Collected data
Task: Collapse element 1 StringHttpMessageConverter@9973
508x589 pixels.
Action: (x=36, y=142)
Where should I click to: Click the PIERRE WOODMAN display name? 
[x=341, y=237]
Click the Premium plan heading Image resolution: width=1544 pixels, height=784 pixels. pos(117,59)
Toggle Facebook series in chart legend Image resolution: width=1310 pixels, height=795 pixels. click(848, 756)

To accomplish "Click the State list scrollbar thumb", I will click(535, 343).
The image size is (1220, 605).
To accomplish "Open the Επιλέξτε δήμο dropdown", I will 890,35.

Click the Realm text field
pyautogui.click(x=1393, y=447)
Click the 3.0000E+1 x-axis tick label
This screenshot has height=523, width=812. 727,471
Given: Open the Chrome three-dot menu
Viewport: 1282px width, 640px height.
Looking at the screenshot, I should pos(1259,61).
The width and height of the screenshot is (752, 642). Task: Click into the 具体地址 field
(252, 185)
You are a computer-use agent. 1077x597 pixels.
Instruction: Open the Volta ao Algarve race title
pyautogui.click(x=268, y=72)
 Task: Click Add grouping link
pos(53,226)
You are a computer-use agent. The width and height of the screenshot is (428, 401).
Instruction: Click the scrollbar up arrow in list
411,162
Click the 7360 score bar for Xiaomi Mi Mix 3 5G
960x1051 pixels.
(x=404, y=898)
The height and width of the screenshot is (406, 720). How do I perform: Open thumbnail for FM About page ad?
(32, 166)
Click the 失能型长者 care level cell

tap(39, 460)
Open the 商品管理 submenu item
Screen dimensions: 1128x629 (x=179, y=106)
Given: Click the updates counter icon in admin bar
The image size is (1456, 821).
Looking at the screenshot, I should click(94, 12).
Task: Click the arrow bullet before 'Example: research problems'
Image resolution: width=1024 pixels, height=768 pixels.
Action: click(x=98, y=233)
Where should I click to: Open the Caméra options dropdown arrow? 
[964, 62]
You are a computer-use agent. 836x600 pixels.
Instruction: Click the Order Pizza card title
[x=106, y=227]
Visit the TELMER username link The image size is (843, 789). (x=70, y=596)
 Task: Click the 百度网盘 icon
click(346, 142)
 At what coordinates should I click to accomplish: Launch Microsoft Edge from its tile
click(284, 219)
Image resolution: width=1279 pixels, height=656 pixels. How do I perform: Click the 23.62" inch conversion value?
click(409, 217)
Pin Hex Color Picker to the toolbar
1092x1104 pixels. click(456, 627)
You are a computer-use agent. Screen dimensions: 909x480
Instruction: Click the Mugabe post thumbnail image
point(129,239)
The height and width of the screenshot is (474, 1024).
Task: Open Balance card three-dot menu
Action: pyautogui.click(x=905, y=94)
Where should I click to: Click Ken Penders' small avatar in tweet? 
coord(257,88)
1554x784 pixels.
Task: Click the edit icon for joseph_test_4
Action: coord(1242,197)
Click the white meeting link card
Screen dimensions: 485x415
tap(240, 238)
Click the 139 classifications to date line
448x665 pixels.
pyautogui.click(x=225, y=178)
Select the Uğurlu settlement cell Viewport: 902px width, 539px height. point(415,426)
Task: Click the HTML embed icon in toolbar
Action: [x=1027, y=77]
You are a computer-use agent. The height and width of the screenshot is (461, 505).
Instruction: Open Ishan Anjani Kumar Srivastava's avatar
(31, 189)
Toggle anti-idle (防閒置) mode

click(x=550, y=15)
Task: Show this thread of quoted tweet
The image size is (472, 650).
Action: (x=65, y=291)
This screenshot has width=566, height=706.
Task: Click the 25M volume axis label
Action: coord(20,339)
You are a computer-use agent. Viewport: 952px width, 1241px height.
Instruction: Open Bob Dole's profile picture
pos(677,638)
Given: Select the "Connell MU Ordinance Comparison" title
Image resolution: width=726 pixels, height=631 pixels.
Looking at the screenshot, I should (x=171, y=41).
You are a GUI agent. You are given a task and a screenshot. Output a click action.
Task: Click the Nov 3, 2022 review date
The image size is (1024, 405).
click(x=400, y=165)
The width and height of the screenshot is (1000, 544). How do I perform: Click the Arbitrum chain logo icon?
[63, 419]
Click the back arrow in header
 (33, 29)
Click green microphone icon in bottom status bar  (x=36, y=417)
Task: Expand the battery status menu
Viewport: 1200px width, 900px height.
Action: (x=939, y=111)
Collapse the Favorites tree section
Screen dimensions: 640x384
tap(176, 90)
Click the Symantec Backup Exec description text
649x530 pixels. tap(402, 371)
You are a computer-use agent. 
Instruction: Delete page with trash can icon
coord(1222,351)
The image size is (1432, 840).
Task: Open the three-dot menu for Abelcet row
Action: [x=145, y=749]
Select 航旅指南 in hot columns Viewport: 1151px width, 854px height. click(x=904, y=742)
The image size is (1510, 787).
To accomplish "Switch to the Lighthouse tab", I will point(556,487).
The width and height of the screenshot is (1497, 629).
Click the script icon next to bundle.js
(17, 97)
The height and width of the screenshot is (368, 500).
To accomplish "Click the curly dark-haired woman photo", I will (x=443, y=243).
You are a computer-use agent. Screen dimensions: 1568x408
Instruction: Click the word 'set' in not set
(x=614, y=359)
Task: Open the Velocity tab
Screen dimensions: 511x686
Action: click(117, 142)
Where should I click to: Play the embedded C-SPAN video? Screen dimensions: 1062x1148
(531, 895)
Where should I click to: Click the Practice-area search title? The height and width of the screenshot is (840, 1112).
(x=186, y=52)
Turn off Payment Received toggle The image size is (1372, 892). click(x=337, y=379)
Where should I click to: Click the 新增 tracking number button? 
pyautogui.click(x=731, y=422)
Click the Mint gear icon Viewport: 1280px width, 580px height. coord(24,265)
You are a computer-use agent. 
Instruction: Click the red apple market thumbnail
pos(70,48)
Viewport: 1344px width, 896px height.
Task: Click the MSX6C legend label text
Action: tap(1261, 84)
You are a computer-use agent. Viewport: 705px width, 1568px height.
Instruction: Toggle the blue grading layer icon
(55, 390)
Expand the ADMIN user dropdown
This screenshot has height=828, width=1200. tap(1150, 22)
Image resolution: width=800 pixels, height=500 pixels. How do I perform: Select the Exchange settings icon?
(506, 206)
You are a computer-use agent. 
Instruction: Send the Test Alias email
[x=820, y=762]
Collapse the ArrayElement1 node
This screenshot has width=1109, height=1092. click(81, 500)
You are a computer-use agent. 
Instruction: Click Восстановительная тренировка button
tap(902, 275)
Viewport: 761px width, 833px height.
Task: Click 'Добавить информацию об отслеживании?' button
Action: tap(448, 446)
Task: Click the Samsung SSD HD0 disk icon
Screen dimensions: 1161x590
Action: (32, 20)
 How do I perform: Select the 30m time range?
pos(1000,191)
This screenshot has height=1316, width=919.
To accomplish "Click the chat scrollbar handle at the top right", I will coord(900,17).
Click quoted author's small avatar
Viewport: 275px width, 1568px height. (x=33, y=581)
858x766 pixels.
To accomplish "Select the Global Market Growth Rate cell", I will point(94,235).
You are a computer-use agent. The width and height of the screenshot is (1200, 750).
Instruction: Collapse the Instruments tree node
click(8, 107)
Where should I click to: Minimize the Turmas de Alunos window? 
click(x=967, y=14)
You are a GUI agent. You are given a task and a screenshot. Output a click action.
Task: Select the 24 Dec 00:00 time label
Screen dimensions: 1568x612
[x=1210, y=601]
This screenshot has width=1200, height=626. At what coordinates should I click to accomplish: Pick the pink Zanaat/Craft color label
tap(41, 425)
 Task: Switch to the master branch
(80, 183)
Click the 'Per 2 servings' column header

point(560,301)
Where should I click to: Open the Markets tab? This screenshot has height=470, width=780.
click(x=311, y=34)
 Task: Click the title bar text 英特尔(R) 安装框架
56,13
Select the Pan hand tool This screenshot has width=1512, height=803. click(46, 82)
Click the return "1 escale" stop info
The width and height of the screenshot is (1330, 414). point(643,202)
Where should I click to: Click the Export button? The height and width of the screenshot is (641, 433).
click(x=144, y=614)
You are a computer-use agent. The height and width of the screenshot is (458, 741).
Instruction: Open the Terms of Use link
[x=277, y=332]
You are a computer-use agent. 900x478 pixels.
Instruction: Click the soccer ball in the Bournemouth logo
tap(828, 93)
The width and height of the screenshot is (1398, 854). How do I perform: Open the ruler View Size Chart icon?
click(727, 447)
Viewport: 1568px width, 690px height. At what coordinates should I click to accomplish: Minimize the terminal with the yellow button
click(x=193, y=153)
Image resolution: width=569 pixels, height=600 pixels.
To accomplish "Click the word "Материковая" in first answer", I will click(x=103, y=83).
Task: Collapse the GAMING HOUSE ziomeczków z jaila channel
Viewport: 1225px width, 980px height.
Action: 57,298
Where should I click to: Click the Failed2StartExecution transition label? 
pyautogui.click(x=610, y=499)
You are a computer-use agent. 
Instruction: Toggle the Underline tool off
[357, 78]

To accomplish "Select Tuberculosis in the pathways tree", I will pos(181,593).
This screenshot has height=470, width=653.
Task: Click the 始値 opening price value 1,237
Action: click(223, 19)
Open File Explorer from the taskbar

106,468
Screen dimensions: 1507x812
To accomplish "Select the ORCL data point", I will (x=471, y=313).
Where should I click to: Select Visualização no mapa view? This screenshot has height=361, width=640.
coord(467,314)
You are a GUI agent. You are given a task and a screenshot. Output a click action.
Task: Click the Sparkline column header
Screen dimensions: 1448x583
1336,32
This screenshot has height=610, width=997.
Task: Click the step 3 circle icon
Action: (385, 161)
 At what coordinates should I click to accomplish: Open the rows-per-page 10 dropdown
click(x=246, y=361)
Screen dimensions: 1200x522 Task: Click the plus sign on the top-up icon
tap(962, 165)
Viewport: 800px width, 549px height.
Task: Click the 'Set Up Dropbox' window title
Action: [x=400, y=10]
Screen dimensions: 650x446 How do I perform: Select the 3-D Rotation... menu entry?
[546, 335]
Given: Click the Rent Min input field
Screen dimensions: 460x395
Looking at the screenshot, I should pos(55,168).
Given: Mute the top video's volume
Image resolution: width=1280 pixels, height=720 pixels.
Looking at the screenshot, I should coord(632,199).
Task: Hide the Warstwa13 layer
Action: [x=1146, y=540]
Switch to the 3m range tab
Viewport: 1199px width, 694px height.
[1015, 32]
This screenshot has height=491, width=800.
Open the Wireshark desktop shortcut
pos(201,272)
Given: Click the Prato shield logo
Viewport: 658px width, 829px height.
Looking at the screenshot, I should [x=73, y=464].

• _WHAT THE TASK REQUIRES_
Determine how many lines of the data include the word "status". Reply with the count and no other text.

• _RESULT FOR THIS TASK_
2